Reports suggest warrants could include Gaddafi and his son Saif al-Islam in move intended to increase pressure on Tripoli.
Senior Libyan officials face international arrest warrants for crimes against humanity, the United Nations security council will be told today.
Luis Moreno-Ocampo, chief prosecutor of the International Criminal Court, is to brief the council about crimes committed by Muammar Gaddafi‘s forces since the Libyan uprising began in mid-February.
Western diplomats say the move is intended to ratchet up international pressure on Tripoli. Ocampo revealed that up to five warrants are likely to be issued in the next few weeks with the approval of the ICC’s pre-trial chamber.
No names have been disclosed. But Al-Arabiya TV reported that the warrants could include Gaddafi himself and his son, the discredited reformist Saif al-Islam, who has strong UK links. It said others being targeted include Libya‘s former foreign minister, Moussa Koussa, who defected to the UK, and Abu Zeyd Omar Dorda, director general of the Libyan External Security Organisation.
Koussa is the most important defector from the regime so far, and British officials had hoped his defection might persuade other key Libyans to abandon Gaddafi, although observers warn of the potential for a clash between a pragmatic approach to weakening the regime and a principled commitment to international criminal law.
The security council voted unanimously in February to refer Gaddafi’s violent crackdown against anti-government demonstrators to The Hague-based ICC.
That move was widely criticised as premature, leaving the Libyan leader and other key officials no exit strategy as the international response to the crisis escalated into the armed action now being undertaken by Nato.
“We have strong evidence on the beginning of the conflict, the shooting of civilians,” Ocampo told Reuters. “Also, we have strong evidence of the crime of persecution.”
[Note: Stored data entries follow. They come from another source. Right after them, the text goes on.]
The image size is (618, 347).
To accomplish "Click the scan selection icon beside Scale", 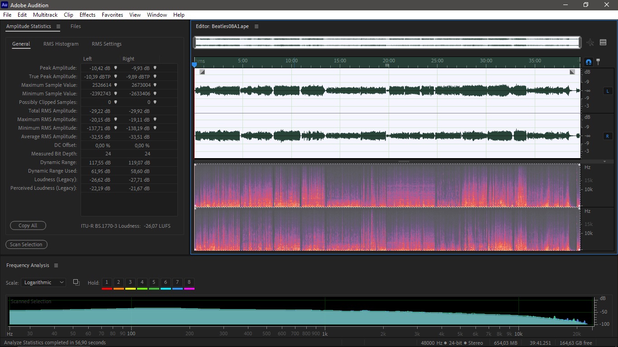I will [x=76, y=282].
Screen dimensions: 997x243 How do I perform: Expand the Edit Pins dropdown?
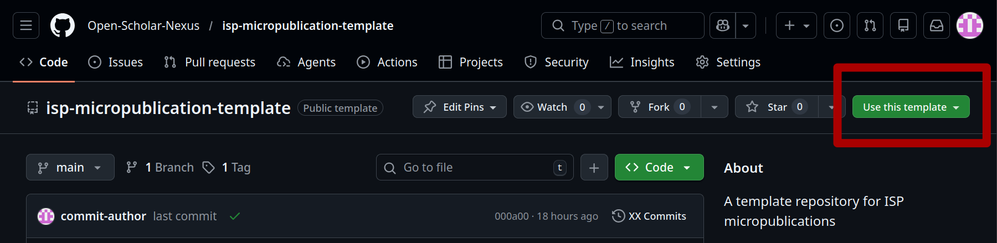(x=459, y=107)
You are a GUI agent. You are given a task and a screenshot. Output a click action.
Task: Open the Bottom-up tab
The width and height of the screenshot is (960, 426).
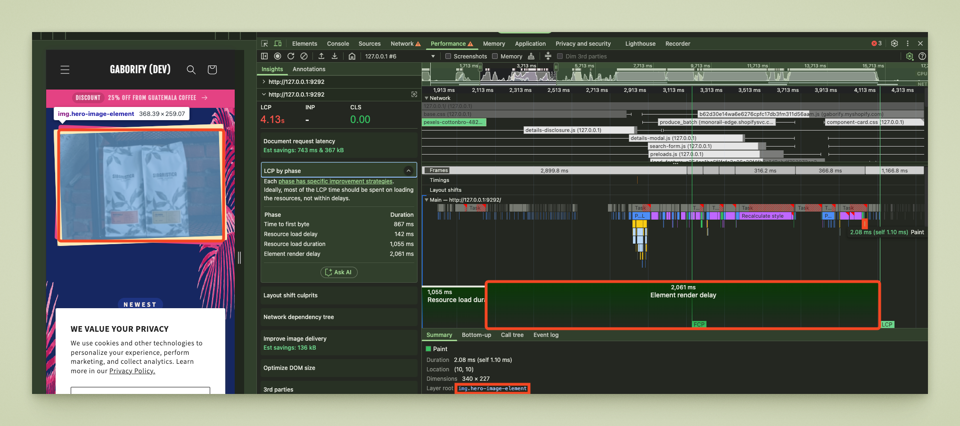click(x=476, y=335)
Turkey’s prime minister, Recep Tayyip Erdogan called on Gaddafi to step down “immediately,” echoing calls by Barack Obama, David Cameron and France’s Nicolas Sarkozy.
Switzerland, meanwhile, has frozen assets worth up to £585m connected to Gaddafi and the former presidents of Egypt and Tunisia. Micheline Calmy-Rey, Switzerland’s president and foreign minister, disclosed that of the total amount of frozen assets, 957m in Swiss francs, some SFr360m (£246m) is linked to Gaddafi and his associates, SFr410m (£280m) is tied to Hosni Mubarak, the Egyptian president who stood down in February after 18 days of protests, and SFr60m (£41m) to Zine al-Abidine Ben Ali, the Tunisian president who fled in January after an uprising.
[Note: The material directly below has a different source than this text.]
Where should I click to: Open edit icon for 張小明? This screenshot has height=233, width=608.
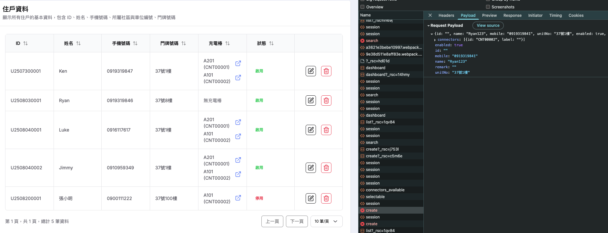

In Cairo, Mubarak’s sons, Gamal and Alaa, face renewed questioning by a public prosecutor on their roles during their father’s 30-year rule. Mubarak is being treated for a heart condition in a hospital in Sharm al-Sheikh, where the family has remained since February.
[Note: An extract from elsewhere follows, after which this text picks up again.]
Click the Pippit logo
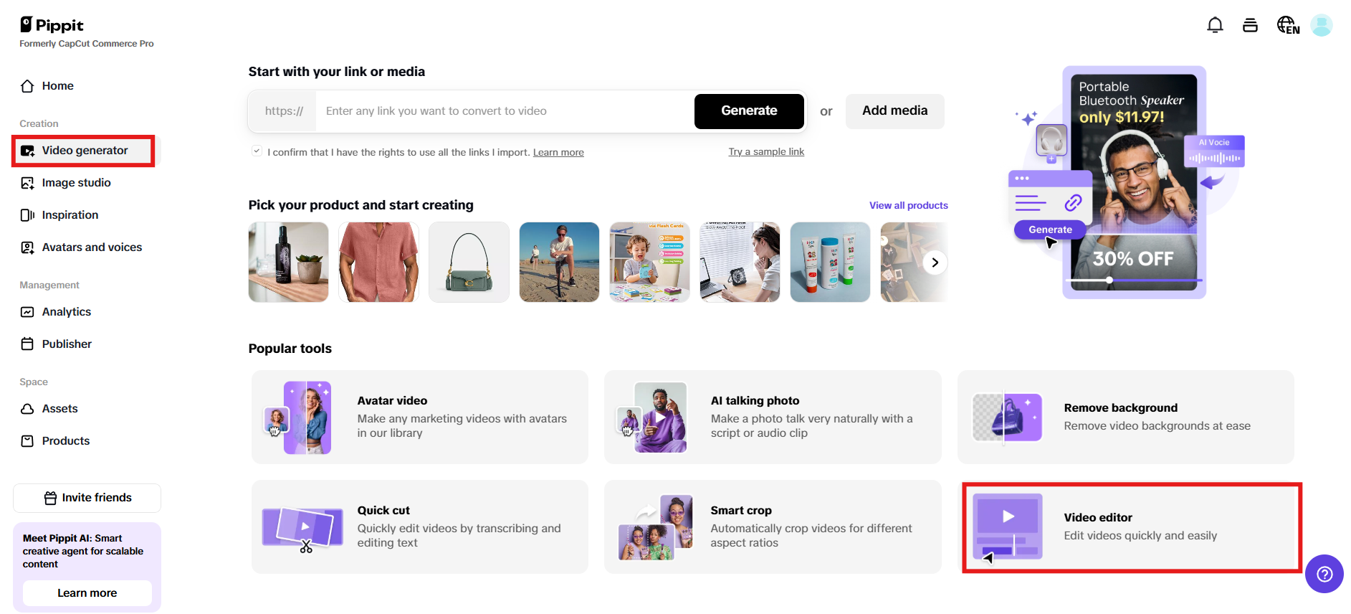The image size is (1351, 614). [52, 25]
“These amounts are frozen in Switzerland following blocking orders by the Swiss government related to potentially illegal assets in Switzerland,” said the Swiss authorities. “It is not just money, there are real estate assets.”
The UK has only provided an update on its efforts to freeze the assets of the Gaddafi regime. Speaking in March, David Cameron said £12bn had been frozen by the UK after the Libyan Central Bank and the Libyan Investment Authority were added to the asset-freezing list. No updates have been provided on Mubarak or Ben Ali, although the sums are expected to be smaller because neither has sovereign wealth funds of the size run by the Libyan Investment Authority. The fate of billions in public funds alleged to have gone missing is a talking point in all three countries. The US has so far seized $34bn (£20.5bn) in assets connected to Gaddafi, although it has yet to act against any assets linked to Ben Ali or Mubarak and their associates.
Calmy-Rey did not give details of the banks holding the assets. Switzerland is trying to become more open about its banking, in part because of pressure from the US three years ago on Swiss bank UBS to reveal the identities of 20,000 clients.
Officials said that the decision to reveal the sums frozen indicated that the Swiss felt they were unlikely to uncover many more assets linked to the three.
Although amounts have been revealed, none of the assets has been released, as there is insufficient proof they were obtained illegally. While Tunisia and Egypt have begun steps to reclaim the assets, Gaddafi remains in the control of Libya’s government.
Switzerland has begun returning assets to Haiti, 25 years after freezing money belonging to Jean-Claude Duvalier, its former leader. The Swiss said they believed some SFr5.8bn (£4bn) had been frozen and that it could now “initiate forfeiture proceedings”.
The precise wealth of the three Middle East leaders is unclear. Forbes estimated in 2008 that the Tunisian president’s fortune was $5bn. In February, officials in the Serious Organised Crime Agency began the process of tracing the bank accounts of Mubarak and his cabinet in the UK, while Britain froze the assets of Gaddafi and his five children amid reports the Libyan leader had moved £3bn to Britain. Some £900m of Libyan currency in storage at a secure compound in the north-east of England was impounded.